OBJECTIVE: Reproduce the data below word for word, with no changes.

---- EXCERPTED RECORDS

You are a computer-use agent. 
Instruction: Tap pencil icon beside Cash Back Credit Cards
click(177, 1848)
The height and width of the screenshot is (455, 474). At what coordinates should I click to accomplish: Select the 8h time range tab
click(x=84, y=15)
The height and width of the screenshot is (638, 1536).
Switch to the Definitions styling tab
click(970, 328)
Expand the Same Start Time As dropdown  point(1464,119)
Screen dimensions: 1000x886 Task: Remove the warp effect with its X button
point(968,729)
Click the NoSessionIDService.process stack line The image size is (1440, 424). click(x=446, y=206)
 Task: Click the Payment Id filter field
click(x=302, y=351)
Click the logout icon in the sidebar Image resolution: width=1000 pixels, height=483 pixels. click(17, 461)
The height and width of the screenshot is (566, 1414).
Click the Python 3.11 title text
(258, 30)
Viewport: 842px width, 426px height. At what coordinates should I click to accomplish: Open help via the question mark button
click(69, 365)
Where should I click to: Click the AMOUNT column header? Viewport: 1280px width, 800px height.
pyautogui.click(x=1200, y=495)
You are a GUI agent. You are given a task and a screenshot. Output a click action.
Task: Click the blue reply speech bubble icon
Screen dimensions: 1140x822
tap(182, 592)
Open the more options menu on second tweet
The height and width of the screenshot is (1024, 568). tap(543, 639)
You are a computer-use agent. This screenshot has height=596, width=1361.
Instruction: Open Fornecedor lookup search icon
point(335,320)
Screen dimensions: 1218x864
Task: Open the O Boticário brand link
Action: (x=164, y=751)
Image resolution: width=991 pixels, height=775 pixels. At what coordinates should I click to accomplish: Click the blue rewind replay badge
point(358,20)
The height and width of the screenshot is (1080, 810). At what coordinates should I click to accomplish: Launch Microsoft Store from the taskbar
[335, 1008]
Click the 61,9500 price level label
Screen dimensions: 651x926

--------

EXERCISE RESULT:
You are a computer-use agent. 
Instruction: Tap pencil icon beside Cash Back Credit Cards
click(177, 1848)
The height and width of the screenshot is (455, 474). At what coordinates should I click to accomplish: Select the 8h time range tab
click(x=84, y=15)
The height and width of the screenshot is (638, 1536).
Switch to the Definitions styling tab
click(970, 328)
Expand the Same Start Time As dropdown  point(1464,119)
Screen dimensions: 1000x886 Task: Remove the warp effect with its X button
point(968,729)
Click the NoSessionIDService.process stack line The image size is (1440, 424). click(x=446, y=206)
 Task: Click the Payment Id filter field
click(x=302, y=351)
Click the logout icon in the sidebar Image resolution: width=1000 pixels, height=483 pixels. click(17, 461)
The height and width of the screenshot is (566, 1414).
Click the Python 3.11 title text
(258, 30)
Viewport: 842px width, 426px height. At what coordinates should I click to accomplish: Open help via the question mark button
click(69, 365)
Where should I click to: Click the AMOUNT column header? Viewport: 1280px width, 800px height.
pyautogui.click(x=1200, y=495)
You are a GUI agent. You are given a task and a screenshot. Output a click action.
Task: Click the blue reply speech bubble icon
Screen dimensions: 1140x822
tap(182, 592)
Open the more options menu on second tweet
The height and width of the screenshot is (1024, 568). tap(543, 639)
You are a computer-use agent. This screenshot has height=596, width=1361.
Instruction: Open Fornecedor lookup search icon
point(335,320)
Screen dimensions: 1218x864
Task: Open the O Boticário brand link
Action: (x=164, y=751)
Image resolution: width=991 pixels, height=775 pixels. At what coordinates should I click to accomplish: Click the blue rewind replay badge
point(358,20)
The height and width of the screenshot is (1080, 810). At what coordinates should I click to accomplish: Launch Microsoft Store from the taskbar
[335, 1008]
Click the 61,9500 price level label
Screen dimensions: 651x926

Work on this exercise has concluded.